Hurricane Ian (Sept. 2022) is estimated to have caused property losses of $60 billion for a single event and is the latest in line with large-scale natural catastrophes and $100 billion average annual losses over the past five years. While it is acknowledged that this new reality increases insurance premiums, the key takeaway to those renewing the policy is that an appraisal can remove some uncertainty.
An appraisal will supply a current and supportable value, which will clarify the exposure amount. Also, a well-conducted appraisal can reduce uncertainty by including the collection of data insurers want to be included in their modeling. Catastrophic models work by scoring data elements such as construction type on a scale from low to high risk with unreported data fields receiving the highest risk scores. Even simple data elements such as how a roof is constructed, or the storm rating of windows installed can change a property rate if properly reported. Transparency helps to remove uncertainty.

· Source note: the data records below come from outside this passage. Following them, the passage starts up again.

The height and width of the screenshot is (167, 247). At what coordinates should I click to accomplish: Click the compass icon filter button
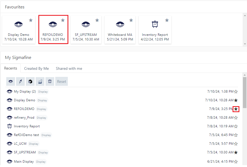[x=20, y=81]
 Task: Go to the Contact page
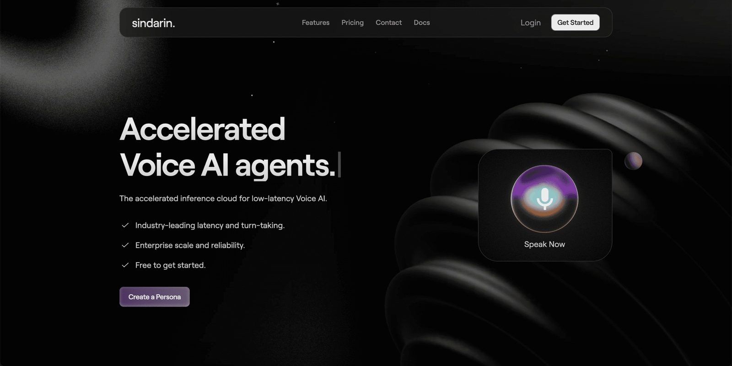click(388, 22)
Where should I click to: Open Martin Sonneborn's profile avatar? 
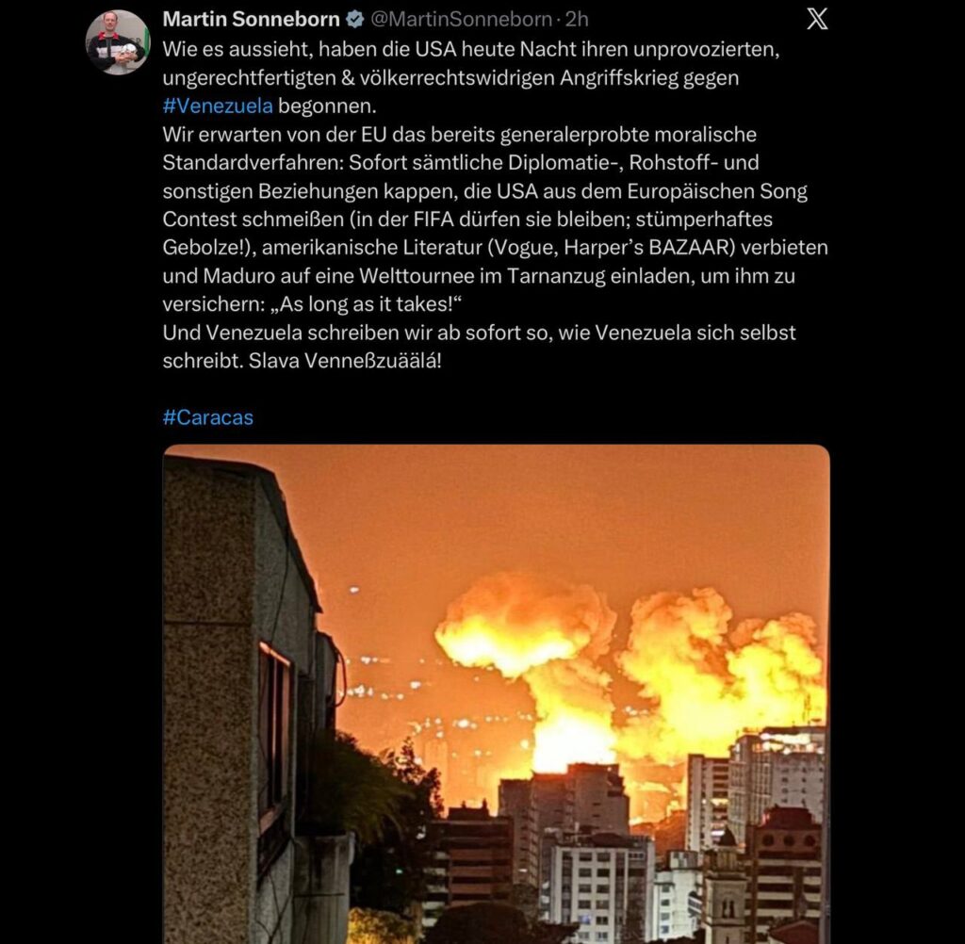coord(117,41)
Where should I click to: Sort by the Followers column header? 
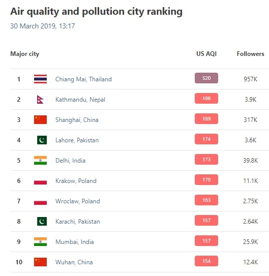(250, 54)
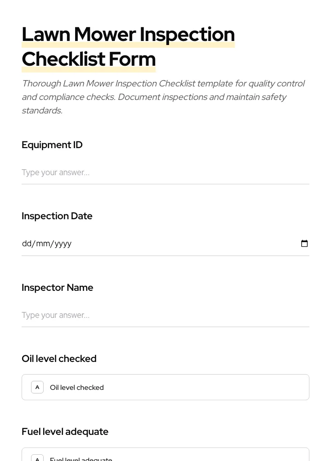This screenshot has height=461, width=331.
Task: Click the Fuel level adequate option card
Action: pyautogui.click(x=166, y=456)

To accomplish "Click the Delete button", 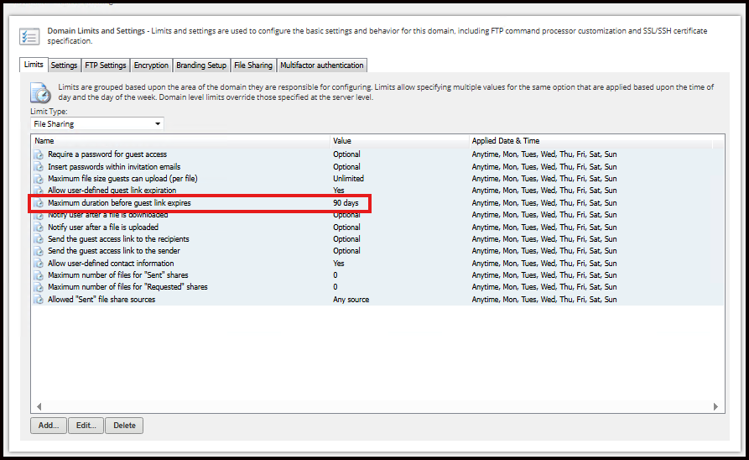I will pos(124,425).
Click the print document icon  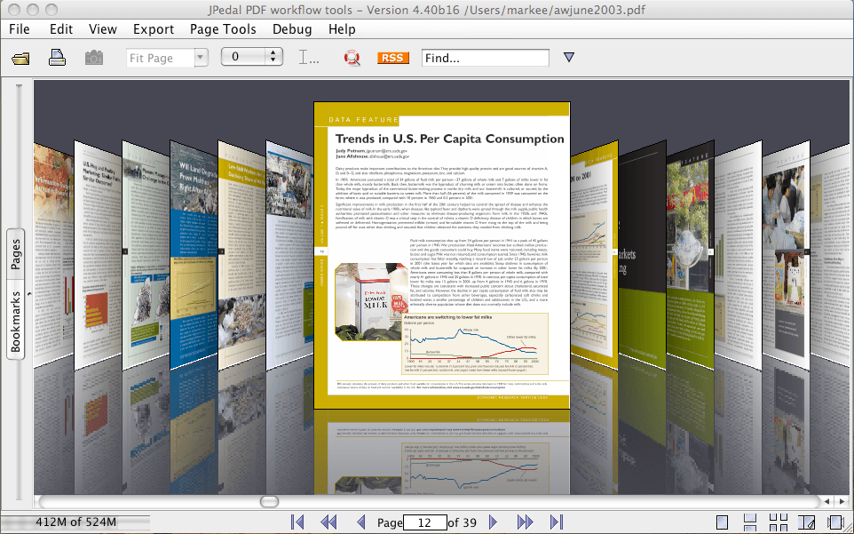coord(57,59)
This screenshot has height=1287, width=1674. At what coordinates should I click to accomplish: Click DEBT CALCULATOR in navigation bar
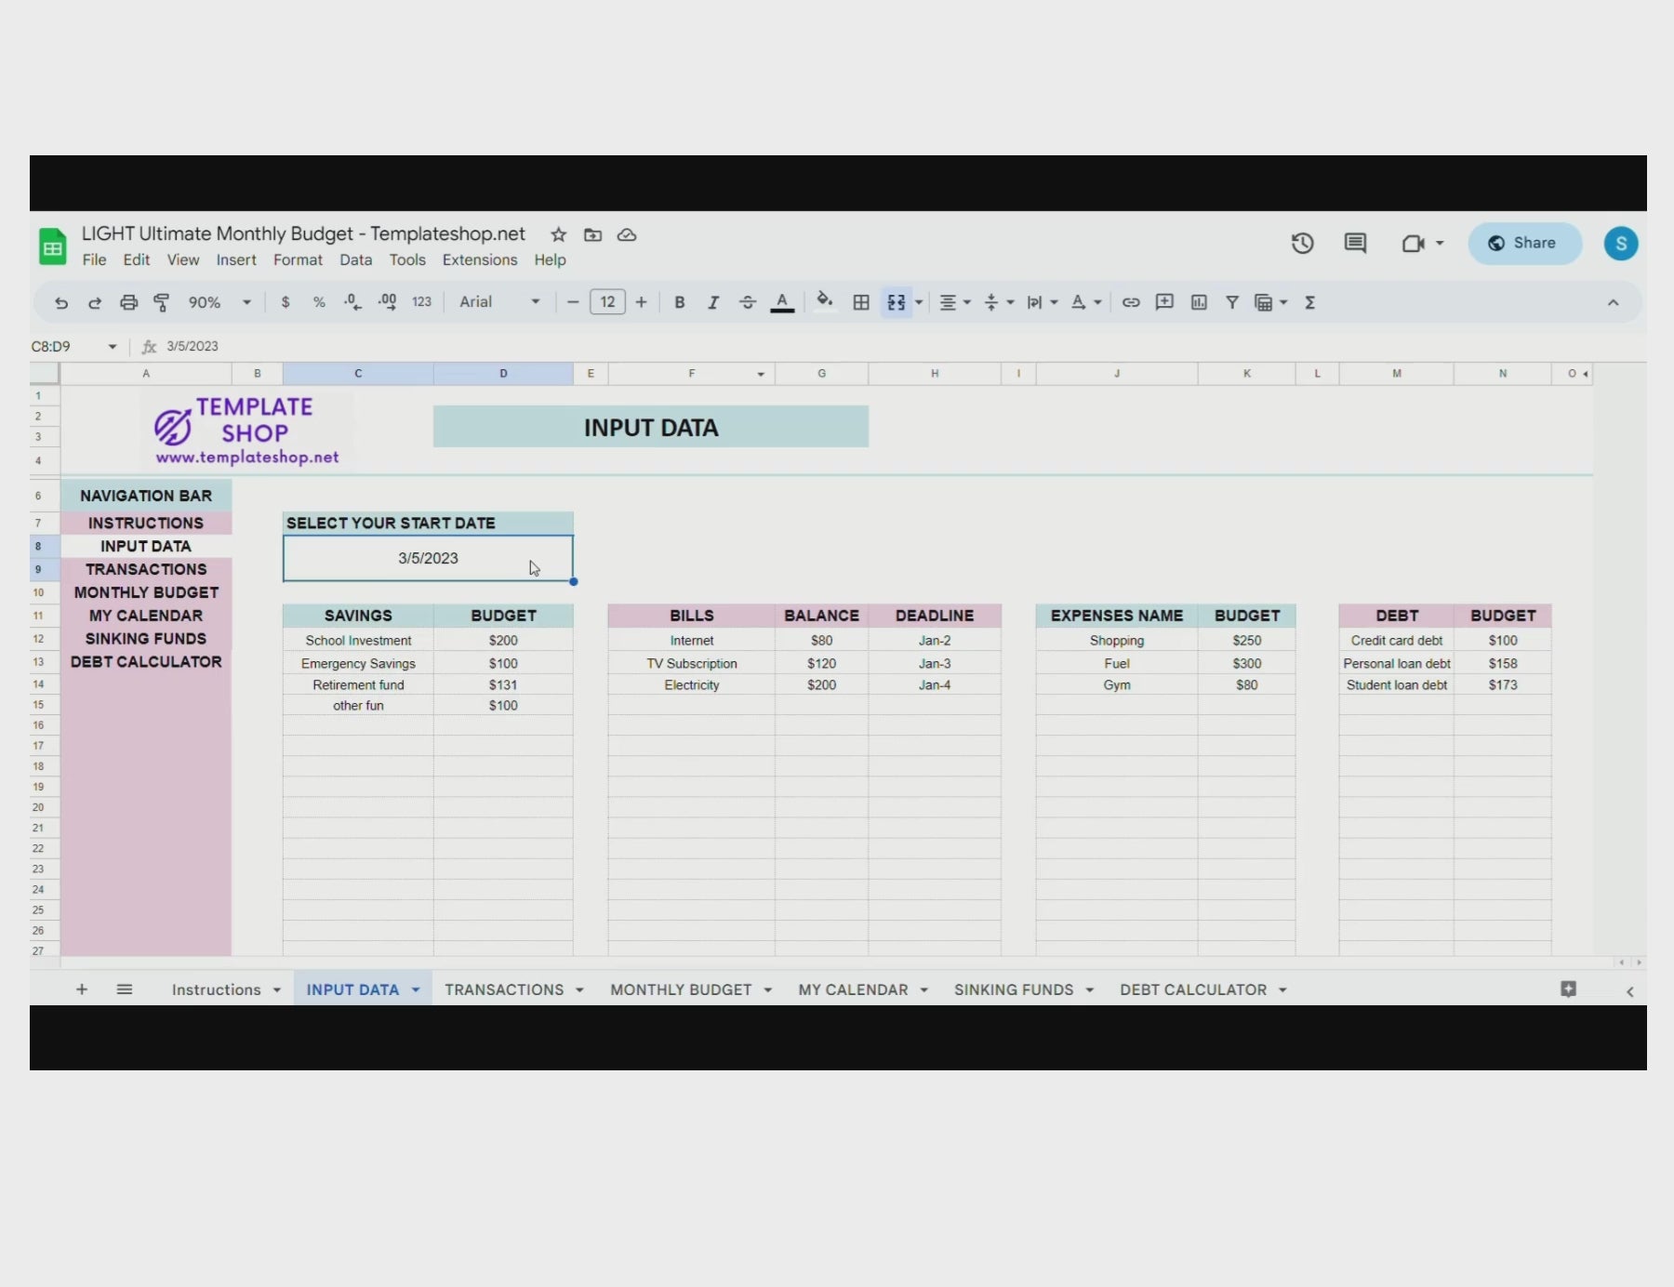[146, 662]
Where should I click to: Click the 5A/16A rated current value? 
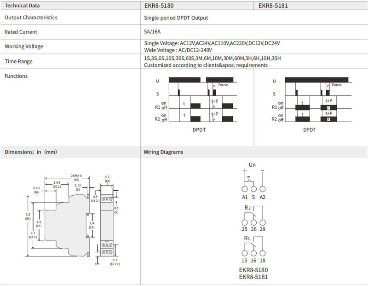coord(152,32)
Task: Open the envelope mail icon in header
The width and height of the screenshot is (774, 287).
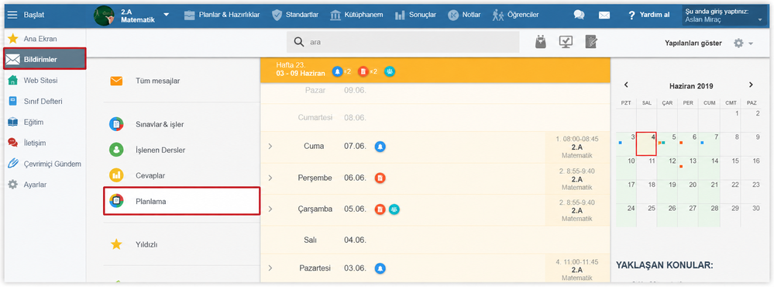Action: pyautogui.click(x=604, y=15)
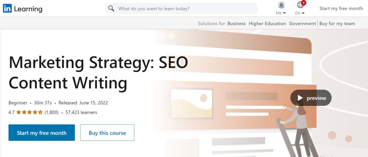The height and width of the screenshot is (157, 368).
Task: Click the magnifying glass search icon
Action: (111, 9)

Resort structures rarely fit into a single construction type or age throughout (e.g., an original wood-framed building vs. masonry addition), and different types and ages of construction receive varying risk scores. Recent construction would likely require enhanced protection from perils such as fire or wind damage which needs to be considered in an appraisal.
Consider asking prospective insurers what data is being used to calculate the rate and if there are any additional data elements they would like collected.
Increased Construction Costs and Timing
Whether your renewal values are based on a recent appraisal or trended from a previous one, increases in construction costs are an important factor in being properly insured in case of a loss.
One of the major drivers in construction costs is inflation’s effect on building materials, machinery and equipment, and labor. It is important to keep in mind that as benchmarks have been at or near record levels, inflation will boost the cost to recover from a property loss.
While the cost to restore or rebuild after a loss has always trended upwards, it has even outpaced inflation in recent years. Material and especially labor costs are regional factors the location of the assets being insured is important too. The old method of annually applying a flat percentage based on a single index such as a national consumer price index may cause you to be over or underinsured. Current and relevant construction values are essential.
Rising construction costs, inflation, and global climate change loom over the conversation. On one side of the bargaining table, hospitality and resort stakeholders seek affordable insurance coverage to protect against potential losses. On the other side sit insurance professionals dealing with hardening property insurance markets and increasing reinsurance rates. Like all negotiations, it’s best to prepare yourself with the facts before you sit down.